The deal emphasizes Novell's push into the young field of Web services, a way of creating and using software that allows different computing systems to interact and conduct transactions online.

Novell, a one-time software heavyweight, has been working hard to make a name for itself in the new field against competitors such as Sun Microsystems, Microsoft and IBM. Last month, it released a new technology specification that ties directory services software closer to emerging Web services tools.

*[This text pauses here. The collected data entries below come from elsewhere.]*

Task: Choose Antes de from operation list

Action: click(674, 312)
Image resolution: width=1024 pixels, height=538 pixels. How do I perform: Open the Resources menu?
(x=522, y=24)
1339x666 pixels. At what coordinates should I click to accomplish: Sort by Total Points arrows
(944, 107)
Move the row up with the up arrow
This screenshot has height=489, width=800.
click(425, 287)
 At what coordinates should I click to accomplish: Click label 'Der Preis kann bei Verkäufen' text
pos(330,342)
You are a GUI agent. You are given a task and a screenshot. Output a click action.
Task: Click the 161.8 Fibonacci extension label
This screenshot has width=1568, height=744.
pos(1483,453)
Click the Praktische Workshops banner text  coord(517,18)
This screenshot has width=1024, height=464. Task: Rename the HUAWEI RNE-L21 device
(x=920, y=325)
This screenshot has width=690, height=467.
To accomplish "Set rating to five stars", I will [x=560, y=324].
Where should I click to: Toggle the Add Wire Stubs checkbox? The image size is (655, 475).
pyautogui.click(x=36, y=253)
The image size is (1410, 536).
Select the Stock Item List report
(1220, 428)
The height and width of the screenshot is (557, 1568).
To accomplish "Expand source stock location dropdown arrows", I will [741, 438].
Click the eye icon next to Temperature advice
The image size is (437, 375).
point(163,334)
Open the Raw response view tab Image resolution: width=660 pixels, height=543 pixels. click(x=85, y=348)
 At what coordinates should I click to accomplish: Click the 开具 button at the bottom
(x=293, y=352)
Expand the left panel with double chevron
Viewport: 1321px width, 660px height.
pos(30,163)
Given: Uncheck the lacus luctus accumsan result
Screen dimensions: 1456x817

"We're coming at this market from a different place. Instead of the monolithic approach based on proprietary products that others have adopted, Novell is focused on offering a cost-effective, flexible alternative that allows the products of all vendors to work together," said Chris Stone, vice chairman of Novell's office of the CEO.

SilverStream's eXtend product line will be re-branded under the Novell name.

The deal calls for Provo, Utah-based Novell to pay $9 for each of the approximately 23.6 million outstanding shares of SilverStream. SilverStream should have about $100 million in cash on hand at the end of the deal, Novell said.

The deal put a significant premium on SilverStream shares, which closed at $5.14 on Friday. Novell CEO Jack Messman said the premium was worth it, since developing SilverStream's technology would have been expensive and would have taken more time.

"Novell can now add features to the platform rather than build the platform from scratch," said Messman. "We can get to a faster breakeven and create value for shareholders rather than try to develop it on our own."

Analysts agreed.

"SilverStream is one of the pure-pay Web Services platform companies with significant cash left," said Nicolaus & Company analyst Gregg Speicher in a research note. "We believe Novell was willing to pay a premium for what is playing out to be the next 'hot' area of Internet-based computing."

SilverStream CEO David Litwack and other insiders who together control about 20.33 percent of the outstanding shares have already pledged to vote for the deal. Litwack will become a senior vice president of Novell and will join Novell's worldwide management committee. SilverStream's offices will remain in Billerica, Mass., and the deal is expected to close in July.

The acquisition should begin adding to the bottom line in 2004, Novell said. The company said it did not expect the deal to have a material impact on revenue and ongoing expenses in the third fiscal quarter, but it should add about 1 percent to total Novell revenue in 2002. In fiscal year 2003, SilverStream is projected to be slightly dilutive to Novell earnings.